> [Text]:
--- start ---
The ethos of the place reflects an ideal of stringent and purposeful self-sufficiency, pursued at the lowest possible cost to the natural environment. Students learn quickly that this is no Sea World vacation. They bathe and brush their teeth in rainwater. They eat vegetables and fruit grown on the grounds. They learn a new meaning of the word “recycle.”


Shark guru "Doc" Gruber on the hunt
In a place where fish are so plentiful, scientists are loath to kill one even for dissection purposes. Instead of cutting open a fish to study its diet, for example, they perform a “stomach eversion,” using forceps to pull its stomach inside out through its mouth. Afterward the stomach is reinserted and the fish returned to its habitat. In the rare case when a shark dies, there’s a sense of loss throughout the station, and it’s a rule that every part of it is used for research.
“I brought home a whole new perspective on the world and how we live in it,” said Travaline. “We take so much for granted. We waste so much.”

Both Garwood and Travaline say that they found the spartan regimen at Bimini invigorating and challenging. (“We worked our tails off,” said Travaline.) In addition to classroom lectures and academic chores, the students help tag sharks for identification and research purposes. This requires them to insert a microchip under the dorsal fin, which allows the field station staff to monitor shark growth and migration patterns. One night the students were rousted out of bed at 2 a.m. in order to witness a rare event which had happened only once before at the lab. A mother lemon shark, caught on the line, gave birth to a litter of pups, with Doc Gruber serving as midwife.
--- end ---
> [Entries supplied]:
--- start ---
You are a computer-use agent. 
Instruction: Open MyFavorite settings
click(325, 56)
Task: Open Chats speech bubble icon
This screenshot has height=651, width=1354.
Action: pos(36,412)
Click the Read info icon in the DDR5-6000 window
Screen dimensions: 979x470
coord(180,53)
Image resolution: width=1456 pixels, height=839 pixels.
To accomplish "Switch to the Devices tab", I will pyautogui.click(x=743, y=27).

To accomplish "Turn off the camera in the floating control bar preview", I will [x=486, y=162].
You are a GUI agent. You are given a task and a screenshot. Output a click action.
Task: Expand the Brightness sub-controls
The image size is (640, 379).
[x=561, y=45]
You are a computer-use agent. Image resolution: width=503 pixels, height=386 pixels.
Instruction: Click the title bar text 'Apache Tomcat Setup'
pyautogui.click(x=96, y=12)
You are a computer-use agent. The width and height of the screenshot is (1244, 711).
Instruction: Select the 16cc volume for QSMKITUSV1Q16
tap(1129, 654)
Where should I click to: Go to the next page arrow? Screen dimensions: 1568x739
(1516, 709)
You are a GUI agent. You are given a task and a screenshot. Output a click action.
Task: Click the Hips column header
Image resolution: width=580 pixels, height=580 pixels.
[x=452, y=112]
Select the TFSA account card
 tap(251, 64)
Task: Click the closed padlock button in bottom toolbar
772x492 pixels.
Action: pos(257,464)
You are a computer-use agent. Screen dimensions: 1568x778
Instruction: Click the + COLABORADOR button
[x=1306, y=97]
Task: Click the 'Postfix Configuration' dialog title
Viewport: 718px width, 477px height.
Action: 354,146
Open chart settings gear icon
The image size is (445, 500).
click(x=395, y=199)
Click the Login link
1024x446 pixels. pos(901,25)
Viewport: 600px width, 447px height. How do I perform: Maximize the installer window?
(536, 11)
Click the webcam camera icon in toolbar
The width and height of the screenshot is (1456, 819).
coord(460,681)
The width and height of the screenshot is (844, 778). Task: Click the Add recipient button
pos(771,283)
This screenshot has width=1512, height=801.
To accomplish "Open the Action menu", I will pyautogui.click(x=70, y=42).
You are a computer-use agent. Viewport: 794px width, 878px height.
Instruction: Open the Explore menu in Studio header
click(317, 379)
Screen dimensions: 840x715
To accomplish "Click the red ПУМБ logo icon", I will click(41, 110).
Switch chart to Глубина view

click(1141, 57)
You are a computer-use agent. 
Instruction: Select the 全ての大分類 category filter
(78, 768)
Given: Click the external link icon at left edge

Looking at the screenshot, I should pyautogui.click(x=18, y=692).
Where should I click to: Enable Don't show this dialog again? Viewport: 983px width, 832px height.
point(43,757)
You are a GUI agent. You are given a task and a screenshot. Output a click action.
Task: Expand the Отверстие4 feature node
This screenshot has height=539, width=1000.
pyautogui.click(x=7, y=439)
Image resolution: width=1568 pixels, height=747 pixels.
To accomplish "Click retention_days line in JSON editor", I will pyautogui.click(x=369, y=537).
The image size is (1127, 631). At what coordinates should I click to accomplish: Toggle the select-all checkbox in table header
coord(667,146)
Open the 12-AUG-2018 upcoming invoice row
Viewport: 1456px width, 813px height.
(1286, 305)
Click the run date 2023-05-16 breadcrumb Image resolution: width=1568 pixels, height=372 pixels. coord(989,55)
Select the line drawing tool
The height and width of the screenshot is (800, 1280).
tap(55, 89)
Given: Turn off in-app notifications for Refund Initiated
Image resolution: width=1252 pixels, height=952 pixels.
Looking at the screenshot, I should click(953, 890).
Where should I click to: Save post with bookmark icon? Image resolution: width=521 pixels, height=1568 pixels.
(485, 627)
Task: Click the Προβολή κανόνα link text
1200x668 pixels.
--- end ---
> [Given task 1]: Condense the paragraph in the Bimini field station text that begins "In a place where fish are so plentiful" into a short bulleted list, keeping its main facts.
> [Given task 2]: According to the Bimini field station text, what do students insert under a shark's dorsal fin when tagging it?
> [Given task 3]: Carry the Bimini field station text forward with the next part, starting after its final sentence.

> [Final answer 1]:
- Because fish are so plentiful there, scientists avoid killing one, even for dissection.
- To study a fish's diet, they perform a "stomach eversion," using forceps to pull its stomach inside out through its mouth.
- The stomach is then reinserted, and the fish is returned to its habitat.
- A shark rarely dies, but when one does, the whole station feels the loss, and every part of it must be used for research.

> [Final answer 2]: A microchip.

> [Final answer 3]:
A shark caught, tagged and ready to release
As hands-on educational experiences go, Bimini has no parallel in sharkdom, according to Abel. “In any given year there might be four highly-qualified instructors for 13 students, plus a National Geographic photographer hanging around. Only a handful of universities in the world offer this opportunity, and Coastal students have a great reputation at Bimini for their knowledge, their eagerness to learn, and their work ethic.”

The Bimini trip has reinforced Garwood’s and Travaline’s passion for sharks. The two of them put in many hours of volunteer time each week on Abel’s on-going shark survey in Georgetown’s Winyah Bay, which has given them a good lesson in hard-line time management. “We lose student volunteers all the time because they don’t understand how much work it is,” says Garwood. “If it’s a choice between hanging out with friends all weekend or spending eight hours studying and another eight hours making longlines, you’ve got to have your priorities straight.”